Telefonów już nie było. I znów nas okradli a ja nawet tego nie zauważyłam. Podeszłam
do Aśki i zapytałam, czy ma komórkę. Trzymała ją w ręku. Poczułam ulgę.
Przynajmniej jedna jest. Moją przeboleję. Ale wtedy zorientowałam się, że
dzisiaj akurat mam swoją torebkę (jedną miałyśmy tylko w czasie imprezy) i mam w
niej swój telefon. Nie znam praktycznie nikogo, zarówno z Wietnamczyków jak ekspatów,
kto nie zostałby okradziony. Na skuterach grasowały bandy, które podjeżdżały do
chodnika i wyrywały telefony, albo też polowały na innych kierowców skuterów i
w czasie jazdy wydzierali torebki i plecaki. Zawsze trzeba było uważać. Nigdy
nie wolno było nosić torebki na jednym ramieniu czy też rozmawiać przez telefon
od strony ulicy (akurat moja stara Nokia była bezpieczna). Za każdym razem na
skuterze chowałam torebkę pod ubranie. Nie płakałabym za telefonem i portfelem,
ale bałam się o własne zdrowie i życie. W Sajgonie były przypadki odcinania rąk
i ramion maczetami. Gdy grasujący gang maczet został złapany a dwudziestokilkuletni
przywódca skazany na śmierć jego matka odgrażała się kobiecie, której odciął
ramię, winiąc ją za obnoszenie się bogactwem.
Przeżywam więc wtórny
szok kulturowy. Jestem wiecznie roztargniona i mylę nazwy ulic.
Mam za to masę nowych
książek! Od teraz patrzę tylko na to co mogę zrobić! A tych okazji jest
tysiące, trzeba się tylko nieco zmotywować i uciekać rutynie.
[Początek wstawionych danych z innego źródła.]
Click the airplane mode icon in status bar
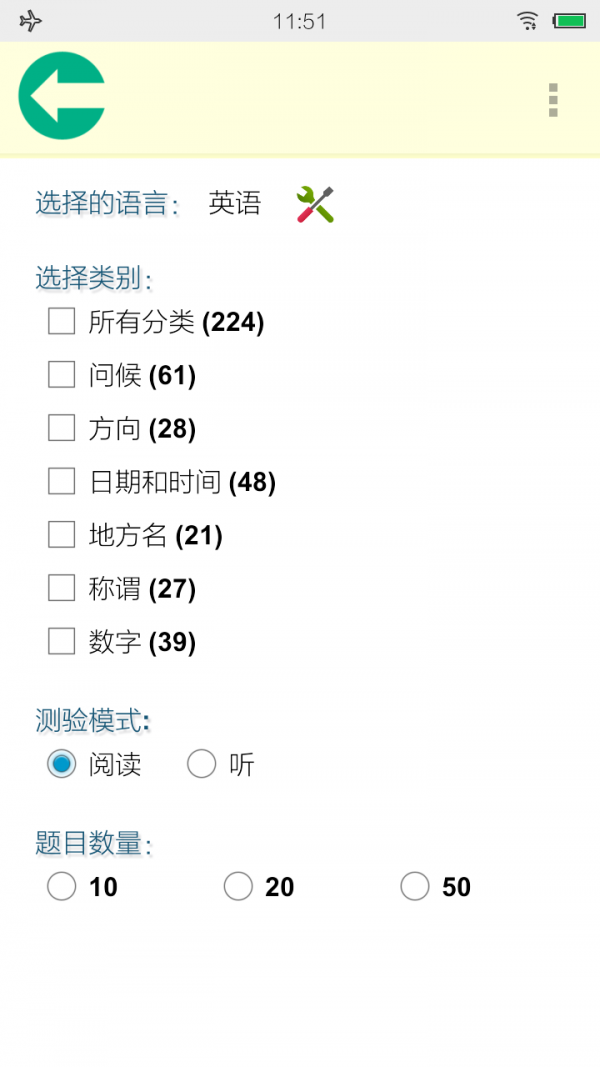This screenshot has width=600, height=1067. click(30, 19)
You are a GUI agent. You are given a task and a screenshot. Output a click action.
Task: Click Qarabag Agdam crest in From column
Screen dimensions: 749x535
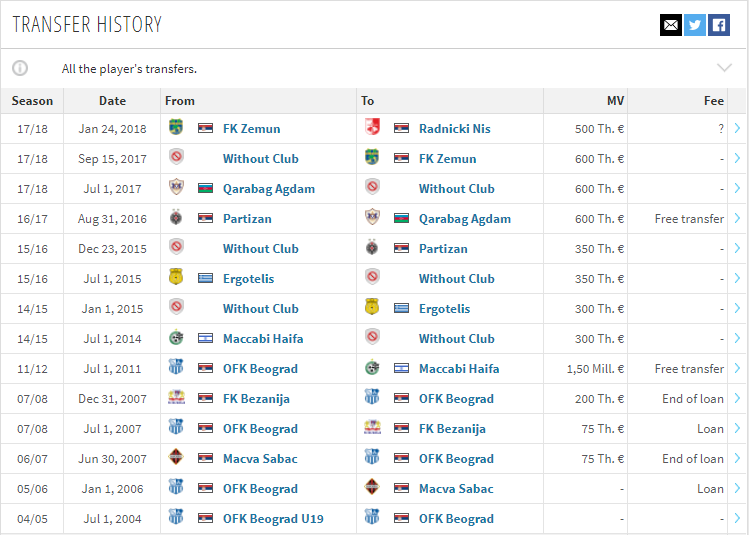[x=176, y=187]
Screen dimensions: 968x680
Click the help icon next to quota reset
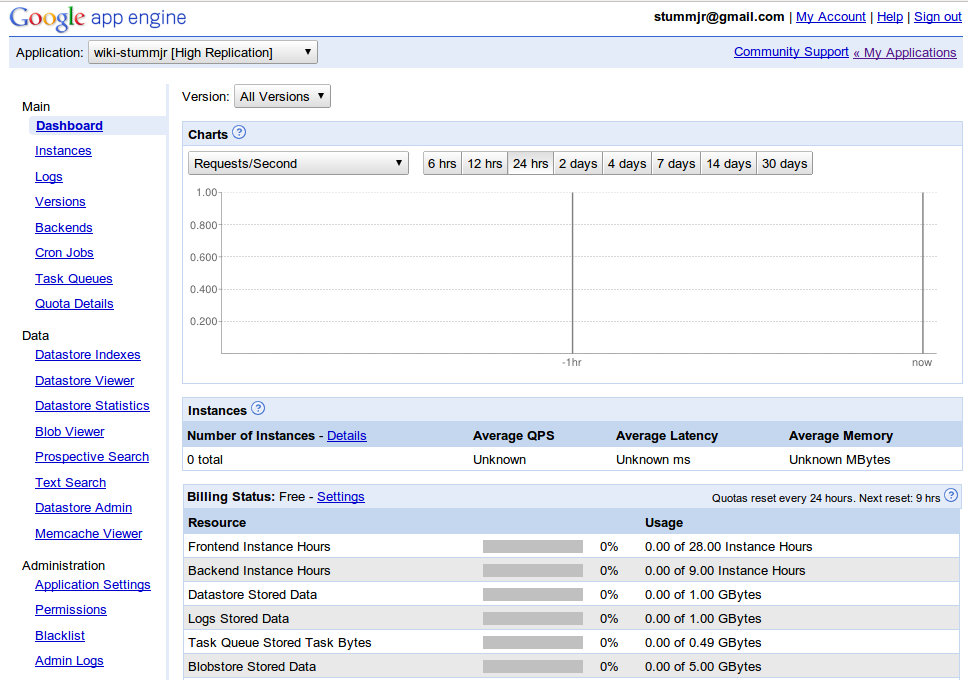pos(951,495)
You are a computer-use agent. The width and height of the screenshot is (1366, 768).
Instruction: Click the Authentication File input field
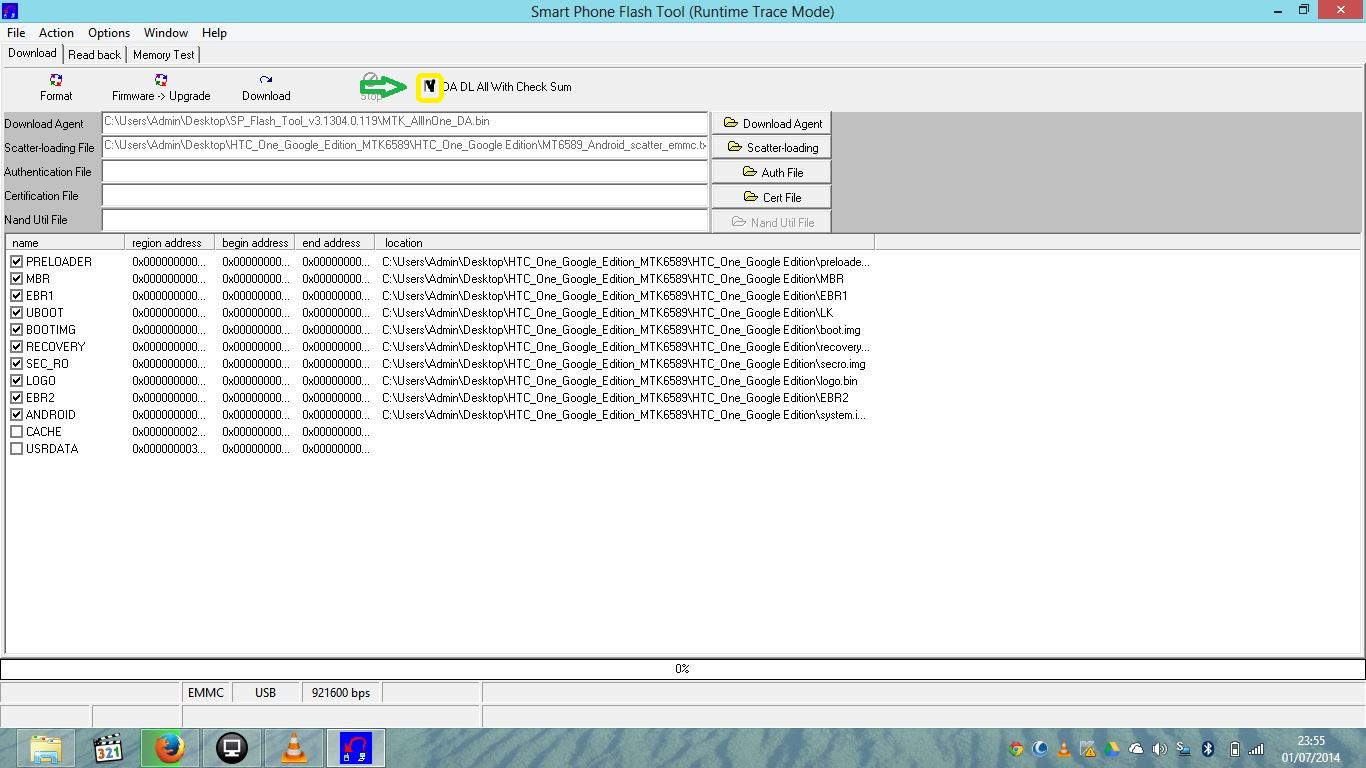point(405,171)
Jej, te odcinanie ramion maczetami... makabra!
OdpowiedzUsuńPowoli na nowo zaaklimatyzujesz się w kraju (Europie) i na pewno znajdziesz tu swoje miejsce. Azja będzie pewnie niezapomnianym i wyjątkowym przeżyciem, do którego będziesz wracać myślami. A kto wie, może jeszcze kiedyś tam zawitasz... Nigdy nie wiadomo, co się jutro zdarzy i gdzie nas rzuci los. Niemniej jednak, życzę Ci udanego lata w Polsce, a potem odnalezienia tej nowej drogi :-). Pozdrawiam serdecznie!
Dziękuję serdecznie :) Do Azji wrócę na pewno, na razie tylko dla naszego wspólnego dobra musimy od siebie odpocząć.